A slight shade came over the face of Mr. Clyde, and he seated himself on the ground near Margery. "It is a shame," said he, "that you should be worried. What is it in this peaceable, beautiful forest troubles you?"

"Did you ever hear of a paradise without snakes?" she asked. "The very beauty of it makes them come here."

"I have never yet known any paradise at all," he replied. "But can't you tell me what it is that troubles you?"

Margery looked at him with her clear, large eyes. "I'll tell you," she said, "if you will promise not to do a single thing without my permission."

"I promise that," said Clyde, eagerly.

"I am troubled by people making love to me."

"People!" exclaimed Clyde, with a puzzled air.

"Yes," said she. "Your cousin is one of them."

"I might have supposed that; but who on earth can be the other one?"

"That is Martin," said Margery.

For a moment Mr. Clyde did not seem to understand, and then he exclaimed: "You don't mean the young man who cuts wood and helps Matlack?"

"Yes, I do," she answered. "And you need not shut your jaw hard and grit your teeth that way. That is exactly what he did when he found out about Mr. Raybold. It is of no use to get angry, for you can't do anything without my permission; and, besides, I tell you that if I were condemned by a court to be made love to, I would much rather have Martin make it than Mr. Raybold. Martin is a good deal more than a guide; he has a good education, and would not be here if it were not for his love of nature. He is going to make nature his object in life, and there is something n.o.ble in that; a great deal better than trying to strut about on the stage."

"And those two have really been making love to you?" asked Clyde.

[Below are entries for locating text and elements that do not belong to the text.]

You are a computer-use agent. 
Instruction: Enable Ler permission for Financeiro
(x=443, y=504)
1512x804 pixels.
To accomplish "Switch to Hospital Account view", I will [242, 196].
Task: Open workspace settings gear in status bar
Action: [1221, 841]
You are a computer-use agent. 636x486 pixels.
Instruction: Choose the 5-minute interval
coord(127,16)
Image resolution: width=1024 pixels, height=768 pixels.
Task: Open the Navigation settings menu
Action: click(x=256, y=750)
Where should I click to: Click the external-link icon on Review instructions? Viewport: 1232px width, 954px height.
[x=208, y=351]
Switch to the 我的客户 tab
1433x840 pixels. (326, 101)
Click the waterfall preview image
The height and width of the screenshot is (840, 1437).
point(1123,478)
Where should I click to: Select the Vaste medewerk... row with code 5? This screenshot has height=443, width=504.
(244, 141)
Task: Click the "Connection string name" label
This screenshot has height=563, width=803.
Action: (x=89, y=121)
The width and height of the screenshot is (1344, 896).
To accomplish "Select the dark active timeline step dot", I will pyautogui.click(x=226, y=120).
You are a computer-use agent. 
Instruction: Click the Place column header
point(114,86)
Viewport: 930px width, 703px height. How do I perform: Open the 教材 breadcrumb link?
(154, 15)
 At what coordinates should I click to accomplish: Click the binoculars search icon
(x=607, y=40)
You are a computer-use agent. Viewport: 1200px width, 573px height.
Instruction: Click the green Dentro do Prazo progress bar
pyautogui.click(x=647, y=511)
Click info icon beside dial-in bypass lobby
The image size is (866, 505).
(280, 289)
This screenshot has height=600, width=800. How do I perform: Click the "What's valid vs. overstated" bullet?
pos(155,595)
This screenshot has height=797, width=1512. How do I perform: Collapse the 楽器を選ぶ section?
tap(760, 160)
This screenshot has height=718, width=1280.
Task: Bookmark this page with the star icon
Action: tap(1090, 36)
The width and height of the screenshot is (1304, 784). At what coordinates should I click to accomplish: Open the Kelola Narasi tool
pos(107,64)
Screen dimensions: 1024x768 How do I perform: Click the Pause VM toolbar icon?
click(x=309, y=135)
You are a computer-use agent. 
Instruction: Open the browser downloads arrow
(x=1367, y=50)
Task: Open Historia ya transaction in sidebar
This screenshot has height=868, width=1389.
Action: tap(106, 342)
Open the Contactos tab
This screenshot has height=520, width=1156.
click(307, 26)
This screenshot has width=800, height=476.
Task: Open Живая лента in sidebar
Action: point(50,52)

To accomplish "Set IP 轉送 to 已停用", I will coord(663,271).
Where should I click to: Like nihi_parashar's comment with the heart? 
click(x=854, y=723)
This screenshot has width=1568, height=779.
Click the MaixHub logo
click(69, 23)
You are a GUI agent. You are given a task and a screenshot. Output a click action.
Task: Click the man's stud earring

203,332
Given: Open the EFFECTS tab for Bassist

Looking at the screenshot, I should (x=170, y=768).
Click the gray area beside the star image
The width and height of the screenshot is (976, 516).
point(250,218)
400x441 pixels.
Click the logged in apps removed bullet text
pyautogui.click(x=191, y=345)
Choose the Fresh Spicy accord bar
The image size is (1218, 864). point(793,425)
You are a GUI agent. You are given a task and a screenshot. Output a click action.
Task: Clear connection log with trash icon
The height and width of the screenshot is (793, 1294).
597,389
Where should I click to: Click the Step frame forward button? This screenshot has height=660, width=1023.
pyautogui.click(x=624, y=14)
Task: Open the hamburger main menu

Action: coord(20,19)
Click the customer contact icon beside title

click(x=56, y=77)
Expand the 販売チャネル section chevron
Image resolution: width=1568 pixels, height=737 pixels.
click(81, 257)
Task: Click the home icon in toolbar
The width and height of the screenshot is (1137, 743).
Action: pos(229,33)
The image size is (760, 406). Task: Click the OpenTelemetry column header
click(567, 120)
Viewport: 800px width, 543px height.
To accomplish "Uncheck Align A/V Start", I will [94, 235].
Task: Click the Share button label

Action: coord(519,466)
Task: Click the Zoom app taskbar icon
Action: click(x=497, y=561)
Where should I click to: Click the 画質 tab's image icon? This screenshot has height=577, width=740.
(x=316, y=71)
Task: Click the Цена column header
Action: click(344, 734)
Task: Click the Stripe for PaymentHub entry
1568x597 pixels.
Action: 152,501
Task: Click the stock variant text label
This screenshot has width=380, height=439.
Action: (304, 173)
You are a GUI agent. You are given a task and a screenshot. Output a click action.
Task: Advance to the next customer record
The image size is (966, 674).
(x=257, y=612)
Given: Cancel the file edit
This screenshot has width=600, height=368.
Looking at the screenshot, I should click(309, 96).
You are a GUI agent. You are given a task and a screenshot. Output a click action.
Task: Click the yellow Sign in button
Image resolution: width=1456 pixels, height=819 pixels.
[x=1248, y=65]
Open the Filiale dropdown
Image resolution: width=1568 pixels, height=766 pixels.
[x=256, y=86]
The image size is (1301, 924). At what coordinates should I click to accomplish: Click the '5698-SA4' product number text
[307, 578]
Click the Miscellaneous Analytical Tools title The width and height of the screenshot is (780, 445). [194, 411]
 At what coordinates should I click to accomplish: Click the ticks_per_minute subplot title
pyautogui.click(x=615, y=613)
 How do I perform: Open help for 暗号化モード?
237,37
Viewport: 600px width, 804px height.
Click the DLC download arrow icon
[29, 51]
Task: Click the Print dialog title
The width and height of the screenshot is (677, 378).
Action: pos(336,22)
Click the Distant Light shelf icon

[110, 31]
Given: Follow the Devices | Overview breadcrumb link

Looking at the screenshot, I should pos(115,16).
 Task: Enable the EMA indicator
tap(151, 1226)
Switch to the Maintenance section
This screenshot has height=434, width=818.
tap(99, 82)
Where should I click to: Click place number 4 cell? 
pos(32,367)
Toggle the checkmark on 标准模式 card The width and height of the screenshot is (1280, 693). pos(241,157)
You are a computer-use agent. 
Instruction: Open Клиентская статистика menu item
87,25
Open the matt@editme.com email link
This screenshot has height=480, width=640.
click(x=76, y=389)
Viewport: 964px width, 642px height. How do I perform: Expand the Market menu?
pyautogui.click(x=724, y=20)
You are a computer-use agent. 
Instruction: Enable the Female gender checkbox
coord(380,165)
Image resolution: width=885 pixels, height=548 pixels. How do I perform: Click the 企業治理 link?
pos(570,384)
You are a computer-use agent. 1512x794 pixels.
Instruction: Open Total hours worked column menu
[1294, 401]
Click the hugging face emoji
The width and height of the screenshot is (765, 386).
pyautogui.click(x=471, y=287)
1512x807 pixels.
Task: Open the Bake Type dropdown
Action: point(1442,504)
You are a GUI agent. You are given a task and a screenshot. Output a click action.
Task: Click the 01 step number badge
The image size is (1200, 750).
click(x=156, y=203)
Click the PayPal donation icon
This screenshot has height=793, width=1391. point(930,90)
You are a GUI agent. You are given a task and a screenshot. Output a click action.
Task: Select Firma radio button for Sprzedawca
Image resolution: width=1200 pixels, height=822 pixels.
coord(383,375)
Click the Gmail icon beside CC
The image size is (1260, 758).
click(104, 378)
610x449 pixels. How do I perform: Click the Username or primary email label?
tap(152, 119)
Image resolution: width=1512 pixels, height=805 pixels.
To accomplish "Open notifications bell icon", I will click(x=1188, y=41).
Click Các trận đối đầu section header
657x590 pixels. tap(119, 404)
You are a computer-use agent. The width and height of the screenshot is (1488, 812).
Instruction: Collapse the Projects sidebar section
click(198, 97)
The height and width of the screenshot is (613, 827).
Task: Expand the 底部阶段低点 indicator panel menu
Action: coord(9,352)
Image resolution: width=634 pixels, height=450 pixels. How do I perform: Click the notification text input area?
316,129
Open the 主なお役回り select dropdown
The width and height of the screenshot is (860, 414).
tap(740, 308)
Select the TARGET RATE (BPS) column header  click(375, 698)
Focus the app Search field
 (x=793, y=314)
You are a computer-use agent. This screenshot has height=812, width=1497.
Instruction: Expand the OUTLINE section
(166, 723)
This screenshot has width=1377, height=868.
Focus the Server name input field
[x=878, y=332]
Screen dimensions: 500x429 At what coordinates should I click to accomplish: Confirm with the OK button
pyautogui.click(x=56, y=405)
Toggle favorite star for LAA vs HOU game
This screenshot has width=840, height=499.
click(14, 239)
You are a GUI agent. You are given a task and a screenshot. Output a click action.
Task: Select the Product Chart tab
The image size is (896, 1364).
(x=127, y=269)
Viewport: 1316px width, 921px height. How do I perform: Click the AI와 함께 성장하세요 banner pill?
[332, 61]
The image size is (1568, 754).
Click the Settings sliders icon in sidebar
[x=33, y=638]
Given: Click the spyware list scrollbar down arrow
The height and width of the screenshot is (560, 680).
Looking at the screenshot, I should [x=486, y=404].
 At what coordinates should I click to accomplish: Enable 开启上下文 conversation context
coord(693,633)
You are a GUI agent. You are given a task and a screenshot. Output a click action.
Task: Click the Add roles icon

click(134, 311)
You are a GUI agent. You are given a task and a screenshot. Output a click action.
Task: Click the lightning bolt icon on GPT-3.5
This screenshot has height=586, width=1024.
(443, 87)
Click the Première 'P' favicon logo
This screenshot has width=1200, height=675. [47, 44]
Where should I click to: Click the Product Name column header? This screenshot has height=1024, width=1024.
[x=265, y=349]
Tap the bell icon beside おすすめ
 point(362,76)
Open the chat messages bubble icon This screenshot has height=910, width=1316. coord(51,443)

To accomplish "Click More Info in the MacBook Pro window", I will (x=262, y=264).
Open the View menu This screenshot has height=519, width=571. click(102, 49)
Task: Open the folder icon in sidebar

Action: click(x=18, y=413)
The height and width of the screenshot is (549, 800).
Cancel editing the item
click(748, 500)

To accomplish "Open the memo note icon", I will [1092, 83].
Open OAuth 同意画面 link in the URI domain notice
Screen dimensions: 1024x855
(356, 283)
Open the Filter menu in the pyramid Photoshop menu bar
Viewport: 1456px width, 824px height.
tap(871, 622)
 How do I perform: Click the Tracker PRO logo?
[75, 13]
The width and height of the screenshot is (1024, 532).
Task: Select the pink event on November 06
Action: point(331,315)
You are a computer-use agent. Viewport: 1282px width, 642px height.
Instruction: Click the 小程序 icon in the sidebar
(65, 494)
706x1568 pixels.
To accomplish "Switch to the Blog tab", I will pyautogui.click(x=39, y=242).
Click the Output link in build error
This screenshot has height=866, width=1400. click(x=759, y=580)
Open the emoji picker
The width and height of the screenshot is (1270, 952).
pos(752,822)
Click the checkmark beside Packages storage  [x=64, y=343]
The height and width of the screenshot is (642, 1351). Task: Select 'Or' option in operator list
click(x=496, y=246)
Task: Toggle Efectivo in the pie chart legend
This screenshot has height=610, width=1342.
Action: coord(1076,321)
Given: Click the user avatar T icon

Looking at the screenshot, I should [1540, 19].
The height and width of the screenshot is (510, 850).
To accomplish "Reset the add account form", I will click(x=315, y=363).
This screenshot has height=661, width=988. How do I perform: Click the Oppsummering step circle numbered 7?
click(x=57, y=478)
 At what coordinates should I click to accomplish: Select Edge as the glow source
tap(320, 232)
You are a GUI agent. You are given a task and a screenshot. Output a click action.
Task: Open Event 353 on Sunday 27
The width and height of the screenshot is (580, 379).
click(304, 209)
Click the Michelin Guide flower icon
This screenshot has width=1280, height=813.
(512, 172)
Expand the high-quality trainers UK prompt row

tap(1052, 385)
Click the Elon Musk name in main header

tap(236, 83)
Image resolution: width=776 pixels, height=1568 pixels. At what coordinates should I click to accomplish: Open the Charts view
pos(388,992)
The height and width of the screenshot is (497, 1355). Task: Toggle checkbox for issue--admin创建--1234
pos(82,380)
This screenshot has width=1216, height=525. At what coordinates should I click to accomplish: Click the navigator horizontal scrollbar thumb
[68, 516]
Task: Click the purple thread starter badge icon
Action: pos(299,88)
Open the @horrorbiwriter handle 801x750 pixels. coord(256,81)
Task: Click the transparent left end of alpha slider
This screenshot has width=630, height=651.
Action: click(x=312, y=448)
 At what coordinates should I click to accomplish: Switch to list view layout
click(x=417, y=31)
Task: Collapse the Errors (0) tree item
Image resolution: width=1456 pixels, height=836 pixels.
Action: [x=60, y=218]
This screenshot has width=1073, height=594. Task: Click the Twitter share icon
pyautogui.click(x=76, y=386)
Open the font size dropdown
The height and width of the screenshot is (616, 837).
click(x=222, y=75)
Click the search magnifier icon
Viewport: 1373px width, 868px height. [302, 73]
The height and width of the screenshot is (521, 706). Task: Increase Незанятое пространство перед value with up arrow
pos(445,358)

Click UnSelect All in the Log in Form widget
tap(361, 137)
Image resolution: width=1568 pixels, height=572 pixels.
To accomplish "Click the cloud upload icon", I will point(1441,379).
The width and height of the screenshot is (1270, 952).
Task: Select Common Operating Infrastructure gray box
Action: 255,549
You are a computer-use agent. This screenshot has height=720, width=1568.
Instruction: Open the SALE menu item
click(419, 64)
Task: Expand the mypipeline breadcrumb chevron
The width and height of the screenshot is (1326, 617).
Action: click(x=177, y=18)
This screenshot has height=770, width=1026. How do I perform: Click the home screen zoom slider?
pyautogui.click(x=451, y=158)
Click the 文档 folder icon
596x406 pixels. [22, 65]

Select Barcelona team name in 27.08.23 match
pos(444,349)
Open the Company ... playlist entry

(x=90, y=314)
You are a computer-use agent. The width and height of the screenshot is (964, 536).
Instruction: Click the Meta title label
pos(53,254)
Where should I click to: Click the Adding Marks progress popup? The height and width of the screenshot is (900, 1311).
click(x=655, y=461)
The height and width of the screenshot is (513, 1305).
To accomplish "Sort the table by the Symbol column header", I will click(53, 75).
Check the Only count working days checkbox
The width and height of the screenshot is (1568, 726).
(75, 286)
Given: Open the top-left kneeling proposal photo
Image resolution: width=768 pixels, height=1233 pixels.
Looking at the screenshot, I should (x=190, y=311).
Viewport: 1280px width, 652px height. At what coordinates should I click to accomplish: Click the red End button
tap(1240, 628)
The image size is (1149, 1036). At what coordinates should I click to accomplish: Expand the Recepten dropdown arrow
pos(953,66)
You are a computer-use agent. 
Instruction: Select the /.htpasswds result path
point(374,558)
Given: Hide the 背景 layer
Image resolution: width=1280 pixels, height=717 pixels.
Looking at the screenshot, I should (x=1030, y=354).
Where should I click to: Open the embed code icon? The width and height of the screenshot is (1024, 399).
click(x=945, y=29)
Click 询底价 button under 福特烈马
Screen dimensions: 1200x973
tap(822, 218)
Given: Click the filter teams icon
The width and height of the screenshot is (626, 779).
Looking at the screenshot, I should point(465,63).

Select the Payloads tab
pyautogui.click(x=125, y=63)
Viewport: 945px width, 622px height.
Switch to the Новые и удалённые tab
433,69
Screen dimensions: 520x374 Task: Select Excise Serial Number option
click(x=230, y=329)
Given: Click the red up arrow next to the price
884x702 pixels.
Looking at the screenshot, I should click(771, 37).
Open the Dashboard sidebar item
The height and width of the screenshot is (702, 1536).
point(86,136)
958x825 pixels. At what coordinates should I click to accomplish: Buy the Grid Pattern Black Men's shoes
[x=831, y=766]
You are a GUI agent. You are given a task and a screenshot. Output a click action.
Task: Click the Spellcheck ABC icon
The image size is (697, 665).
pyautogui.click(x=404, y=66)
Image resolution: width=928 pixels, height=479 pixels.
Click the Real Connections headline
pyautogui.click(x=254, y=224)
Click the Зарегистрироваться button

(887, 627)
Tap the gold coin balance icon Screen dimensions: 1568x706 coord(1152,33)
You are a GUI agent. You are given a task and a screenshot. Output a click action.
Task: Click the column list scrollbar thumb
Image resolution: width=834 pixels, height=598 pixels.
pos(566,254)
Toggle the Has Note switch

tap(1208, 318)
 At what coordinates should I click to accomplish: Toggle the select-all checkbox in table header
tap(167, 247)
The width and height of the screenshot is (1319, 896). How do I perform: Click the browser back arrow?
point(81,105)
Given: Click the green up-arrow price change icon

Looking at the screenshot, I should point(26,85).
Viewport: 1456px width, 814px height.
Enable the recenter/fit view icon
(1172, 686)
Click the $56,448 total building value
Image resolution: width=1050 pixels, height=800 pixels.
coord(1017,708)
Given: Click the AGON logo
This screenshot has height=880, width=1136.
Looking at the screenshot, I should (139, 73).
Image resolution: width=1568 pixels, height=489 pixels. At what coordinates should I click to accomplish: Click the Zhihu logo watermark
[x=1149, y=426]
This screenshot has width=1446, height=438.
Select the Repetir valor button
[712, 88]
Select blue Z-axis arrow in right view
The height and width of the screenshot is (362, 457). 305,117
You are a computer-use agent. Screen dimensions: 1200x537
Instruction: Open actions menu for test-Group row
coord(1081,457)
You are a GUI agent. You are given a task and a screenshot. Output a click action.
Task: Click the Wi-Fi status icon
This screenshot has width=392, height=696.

"Yes, really," she answered. "You never saw people more in earnest in all your life. As for Mr. Raybold, he was as earnest as a cat after a bird. He made me furiously angry. Martin was different. He is just as earnest, but he is more of a gentleman; and when I told him what I wanted him to do, he said he would do it. But there is no use in telling your cousin what I want him to do. He is determined to persecute me and make me miserable, and there is no way of stopping it, except by making a quarrel between him and Uncle Archibald. It is a shame!" she went on, "Who could have thought that two people would have turned up to disturb me in this way."

"Margery," said Mr. Clyde, and although he called her by her Christian name she took no notice of it, "you think you have too many lovers: but you are mistaken. You have not enough; you ought to have three."

She looked at him inquiringly.

"Yes," he said, quickly, "and I want to be the third."

"And so make matters three times as bad as they were at first?" she asked.

"Not at all," said he. "When you have chosen one of them, he could easily keep away the two others."

"Do you mean," said Margery, "that if I were to agree to have three, and then, if I were to ask you to do it, you would go away quietly with one of the others and leave me in peace with the third one?"

Mr. Clyde half smiled, but instantly grew serious again, and a flush came on his face. "Margery," said he, "I cannot bear trifling any more about this. No matter what anybody has said to you, whether it is any one in this camp or any one out of it, there is not a man in this world who--"

"Oh, Mr. Clyde," interrupted Margery, "you must not sit there and speak to me in such an excited way. If any one should see us they would think we were quarrelling. Let us go down to the lake; the air from the water is cool and soothing."